Your instructions =
Repeat the stretch of entries below from the line with "Sungboon (323, 2394)" through the line with "HEIMISH (1000, 2326)". Include both ends and add nothing.
◆ ◆ ◆ ◆
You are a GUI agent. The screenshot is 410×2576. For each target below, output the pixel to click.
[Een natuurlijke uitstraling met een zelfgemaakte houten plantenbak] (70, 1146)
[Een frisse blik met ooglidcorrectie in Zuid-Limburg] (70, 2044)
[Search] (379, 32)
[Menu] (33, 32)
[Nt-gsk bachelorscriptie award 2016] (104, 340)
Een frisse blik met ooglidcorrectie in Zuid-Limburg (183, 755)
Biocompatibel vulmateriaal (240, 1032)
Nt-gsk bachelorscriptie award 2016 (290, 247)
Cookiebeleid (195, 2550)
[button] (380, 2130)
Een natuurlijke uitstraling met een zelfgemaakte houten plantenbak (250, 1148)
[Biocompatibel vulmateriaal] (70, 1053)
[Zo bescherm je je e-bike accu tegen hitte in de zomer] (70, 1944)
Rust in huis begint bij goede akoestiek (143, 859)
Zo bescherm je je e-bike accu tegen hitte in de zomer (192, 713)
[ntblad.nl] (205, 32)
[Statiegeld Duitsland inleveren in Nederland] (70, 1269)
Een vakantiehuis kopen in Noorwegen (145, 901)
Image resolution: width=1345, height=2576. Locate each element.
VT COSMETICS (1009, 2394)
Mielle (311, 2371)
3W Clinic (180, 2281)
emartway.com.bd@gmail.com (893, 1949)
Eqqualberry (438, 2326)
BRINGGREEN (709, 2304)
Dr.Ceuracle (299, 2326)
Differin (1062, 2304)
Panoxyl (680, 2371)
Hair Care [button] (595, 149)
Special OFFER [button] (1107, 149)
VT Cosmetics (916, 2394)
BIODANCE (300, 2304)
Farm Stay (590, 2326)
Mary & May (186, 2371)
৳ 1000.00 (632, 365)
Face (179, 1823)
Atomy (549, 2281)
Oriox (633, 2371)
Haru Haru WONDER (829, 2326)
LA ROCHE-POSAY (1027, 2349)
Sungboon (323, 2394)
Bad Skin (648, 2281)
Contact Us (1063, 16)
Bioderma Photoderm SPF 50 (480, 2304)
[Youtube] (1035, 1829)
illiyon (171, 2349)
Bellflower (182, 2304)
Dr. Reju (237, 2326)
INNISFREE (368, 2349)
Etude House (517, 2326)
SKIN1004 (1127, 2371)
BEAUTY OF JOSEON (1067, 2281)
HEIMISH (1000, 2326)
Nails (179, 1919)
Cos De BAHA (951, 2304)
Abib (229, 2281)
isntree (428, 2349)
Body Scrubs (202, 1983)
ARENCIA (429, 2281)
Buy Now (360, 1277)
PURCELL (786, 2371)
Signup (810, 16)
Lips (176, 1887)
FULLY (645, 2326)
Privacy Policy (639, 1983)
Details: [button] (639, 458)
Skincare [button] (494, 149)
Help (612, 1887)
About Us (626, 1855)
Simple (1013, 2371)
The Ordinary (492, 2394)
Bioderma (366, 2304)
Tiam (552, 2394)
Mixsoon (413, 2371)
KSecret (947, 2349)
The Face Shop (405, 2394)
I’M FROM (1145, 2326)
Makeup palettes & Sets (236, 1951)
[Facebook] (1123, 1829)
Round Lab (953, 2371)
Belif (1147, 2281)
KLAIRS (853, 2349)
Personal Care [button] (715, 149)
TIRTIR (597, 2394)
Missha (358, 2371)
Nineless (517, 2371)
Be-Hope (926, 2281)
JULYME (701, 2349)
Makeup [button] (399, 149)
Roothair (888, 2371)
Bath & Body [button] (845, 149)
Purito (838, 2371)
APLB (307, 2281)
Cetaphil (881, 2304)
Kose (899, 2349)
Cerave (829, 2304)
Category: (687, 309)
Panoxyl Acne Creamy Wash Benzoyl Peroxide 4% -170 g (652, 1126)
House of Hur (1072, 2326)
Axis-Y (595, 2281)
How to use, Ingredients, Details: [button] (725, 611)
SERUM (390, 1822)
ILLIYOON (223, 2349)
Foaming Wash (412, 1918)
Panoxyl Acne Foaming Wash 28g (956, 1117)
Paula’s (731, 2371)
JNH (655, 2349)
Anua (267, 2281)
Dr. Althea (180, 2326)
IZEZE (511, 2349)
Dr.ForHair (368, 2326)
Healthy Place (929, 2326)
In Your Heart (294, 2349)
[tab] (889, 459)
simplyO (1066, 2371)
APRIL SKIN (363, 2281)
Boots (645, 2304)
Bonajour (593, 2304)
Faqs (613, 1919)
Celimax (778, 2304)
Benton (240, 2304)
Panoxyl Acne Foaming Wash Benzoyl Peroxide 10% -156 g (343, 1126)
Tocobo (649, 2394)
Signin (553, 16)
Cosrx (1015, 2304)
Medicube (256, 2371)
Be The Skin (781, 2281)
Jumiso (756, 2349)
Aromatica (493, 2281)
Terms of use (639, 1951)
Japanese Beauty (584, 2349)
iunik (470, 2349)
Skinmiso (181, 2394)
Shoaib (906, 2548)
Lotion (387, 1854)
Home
◆ ◆ ◆ ◆
Output for this exercise =
Sungboon (323, 2394)
Bad Skin (648, 2281)
Contact Us (1063, 16)
Bioderma Photoderm SPF 50 (480, 2304)
[Youtube] (1035, 1829)
illiyon (171, 2349)
Bellflower (182, 2304)
Dr. Reju (237, 2326)
INNISFREE (368, 2349)
Etude House (517, 2326)
SKIN1004 (1127, 2371)
BEAUTY OF JOSEON (1067, 2281)
HEIMISH (1000, 2326)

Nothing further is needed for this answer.